Wednesday, January 30, 2013

Molon Labe, the Code of Those Born Fighting

Via comment by Roswell on One veteran on gun control 

 Confederate Louisiana Brigade Throwing Stones at Advancing Federal Army of the Potomac, c.1862 Giclee Print 

Or stones if that's all we have.

If you are a reader of comments here at American Thinker then you have probably noticed an increasing use of the term molon labe. For those of you unfamiliar with the term and too busy (or too lazy) to look it up, I've done it for you. 

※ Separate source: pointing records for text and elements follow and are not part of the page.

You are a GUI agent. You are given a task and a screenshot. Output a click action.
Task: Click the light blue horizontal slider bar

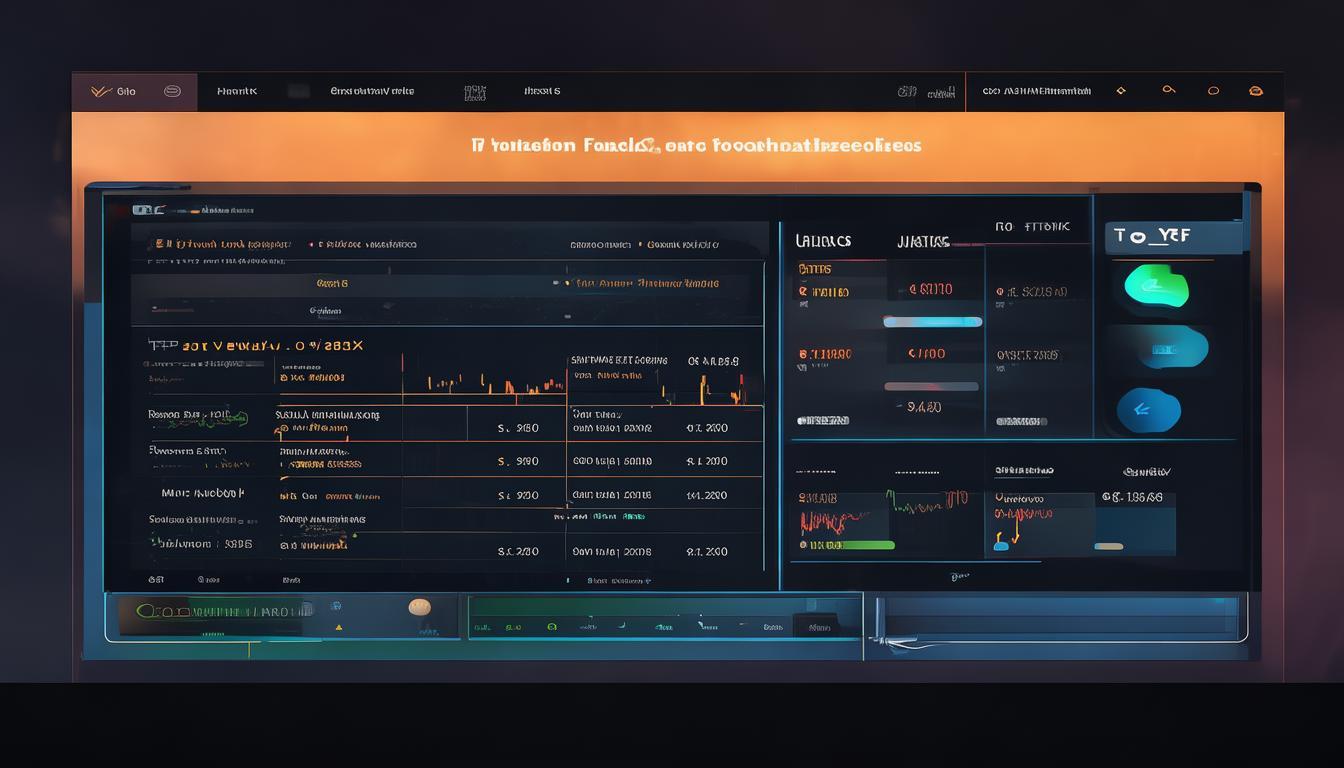[x=932, y=322]
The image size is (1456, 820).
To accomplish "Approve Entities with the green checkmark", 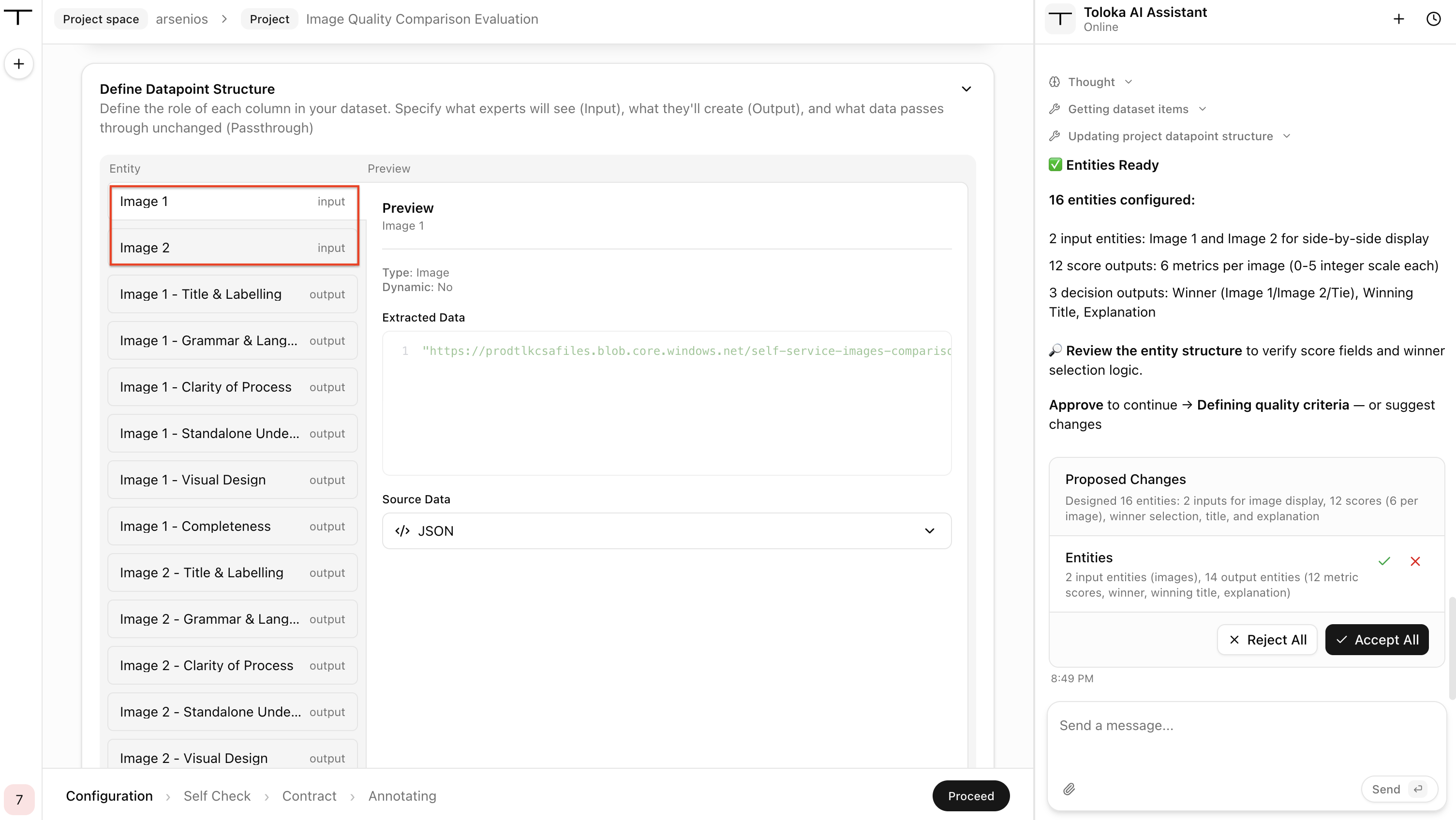I will (1383, 561).
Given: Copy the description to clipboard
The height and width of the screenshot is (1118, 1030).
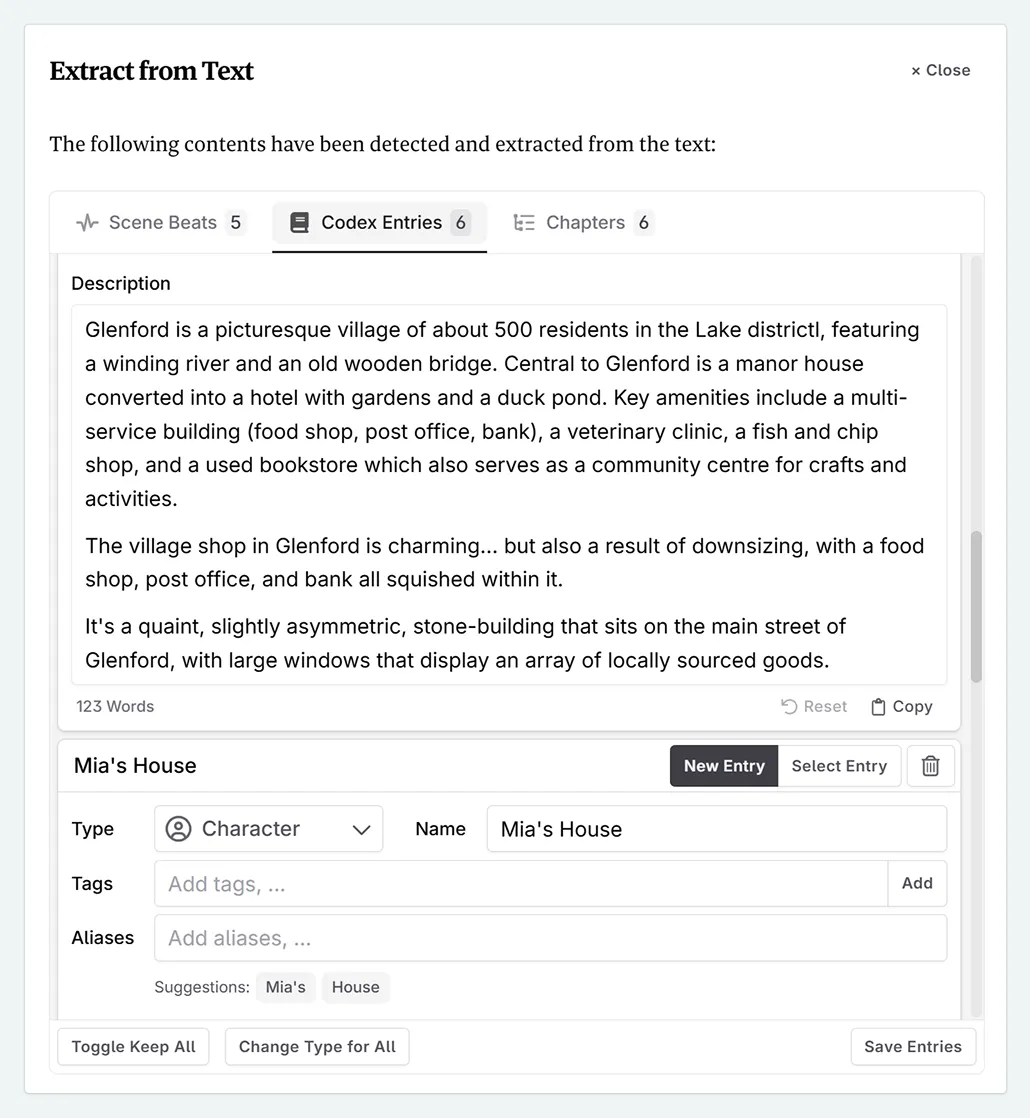Looking at the screenshot, I should [901, 706].
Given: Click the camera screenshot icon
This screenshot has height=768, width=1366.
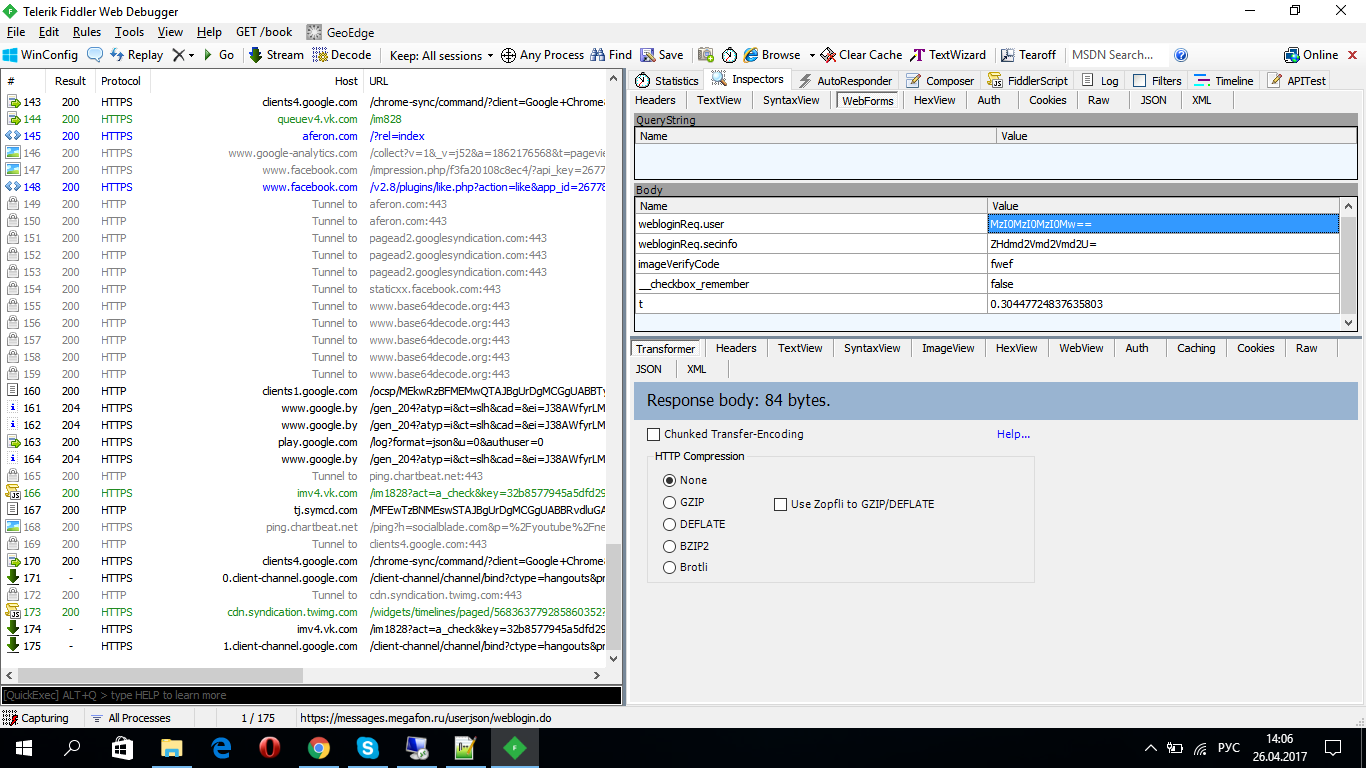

It is a Greek expression first attributed to King Leonidas of Sparta when the Persian invader Xerxes I, prior to the Battle of Thermopylae, demanded that the Spartans lay down their arms and submit to him. Its essential meaning was, "Up yours, pal: come do your worst." In so many words, it is the Greek equivalent of the response of Brigadier General Anthony McAuliffe* of the 101st Airborne Division, who when surrounded at Bastogne, Belgium during WWII, reportedly said, "Nuts!" to a German demand for surrender. Screaming Eagle lore has it that the defiant general's actual response to the German general was in language unreportable in those more discreet days, "Eff you, Kraut!" Whatever, the unflinching meaning of both statements is abundantly clear:


"Come on, hoss; take your best shot."